▶ [LIST OF TASKS]
1 - In the abstract on cancer among Alaska Natives, copy everything from "From: Fortuine, Robert" down to "Citation number 2156." word for word.
2 - According to the abstract on cancer among Alaska Natives, which group in Alaska has the highest risk for cancer of the esophagus and liver?

[[ SELECTED PASSAGE, beginning ]]

The authors collected and analyzed cancer incidence data for Alaska Natives (Indians, Eskimos, and Aleuts) for the 15-year period 1969-83 by ethnic and linguistic groups. Compared with U.S. whites, observed-to-expected ratios are high in more than one ethnic group for cancer of the nasopharynx, salivary gland, liver, gallbladder, and cervix. Low ratios were found for cancer of the breast, uterus, bladder, and melanoma. In Alaska, Eskimos have the highest risk for cancer of the esophagus and liver and the lowest risk for breast and prostate cancer. Risk for multiple myeloma in Indian men in Alaska exceeds not only those of other Native groups in Alaska but that in U.S. whites as well. Despite the short period studied, increases in cancer incidence over time can be documented for lung cancer in Eskimo men and women combined, and for cervical cancer, especially in Indian women.
From: Fortuine, Robert et al. 1993. The Health of the Inuit of North America: A Bibliography from the Earliest Times through 1990. University of Alaska Anchorage. Citation number 2156.

[[ SELECTED PASSAGE, end ]]
[[ PROVIDED RECORDS, beginning ]]

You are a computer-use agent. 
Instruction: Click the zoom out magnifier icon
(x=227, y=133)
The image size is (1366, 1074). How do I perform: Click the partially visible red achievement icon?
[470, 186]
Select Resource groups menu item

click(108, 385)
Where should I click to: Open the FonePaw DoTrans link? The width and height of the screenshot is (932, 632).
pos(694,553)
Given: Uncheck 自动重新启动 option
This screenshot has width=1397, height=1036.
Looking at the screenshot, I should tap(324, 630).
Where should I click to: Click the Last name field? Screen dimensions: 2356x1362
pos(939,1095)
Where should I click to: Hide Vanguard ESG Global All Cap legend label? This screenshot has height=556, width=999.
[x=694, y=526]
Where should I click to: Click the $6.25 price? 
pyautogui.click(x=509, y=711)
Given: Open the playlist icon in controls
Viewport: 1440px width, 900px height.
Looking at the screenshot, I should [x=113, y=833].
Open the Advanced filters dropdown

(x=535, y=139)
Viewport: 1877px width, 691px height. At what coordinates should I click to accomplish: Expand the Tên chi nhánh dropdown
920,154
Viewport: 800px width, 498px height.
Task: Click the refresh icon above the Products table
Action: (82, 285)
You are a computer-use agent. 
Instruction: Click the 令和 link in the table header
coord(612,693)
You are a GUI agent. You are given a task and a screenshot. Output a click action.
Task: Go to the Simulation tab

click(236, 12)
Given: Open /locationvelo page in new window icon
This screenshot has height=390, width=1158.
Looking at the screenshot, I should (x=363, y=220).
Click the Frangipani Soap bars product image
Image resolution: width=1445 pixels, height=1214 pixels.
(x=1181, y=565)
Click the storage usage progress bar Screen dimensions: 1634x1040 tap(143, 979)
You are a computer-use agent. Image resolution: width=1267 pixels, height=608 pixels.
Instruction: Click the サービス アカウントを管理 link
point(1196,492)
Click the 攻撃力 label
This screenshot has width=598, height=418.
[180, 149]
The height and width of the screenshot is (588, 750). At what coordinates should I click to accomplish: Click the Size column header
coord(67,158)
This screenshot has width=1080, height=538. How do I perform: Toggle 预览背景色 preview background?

[[ PROVIDED RECORDS, end ]]

▶ [SET OF ANSWERS]
1 -
From: Fortuine, Robert et al. 1993. The Health of the Inuit of North America: A Bibliography from the Earliest Times through 1990. University of Alaska Anchorage. Citation number 2156.

2 - Eskimos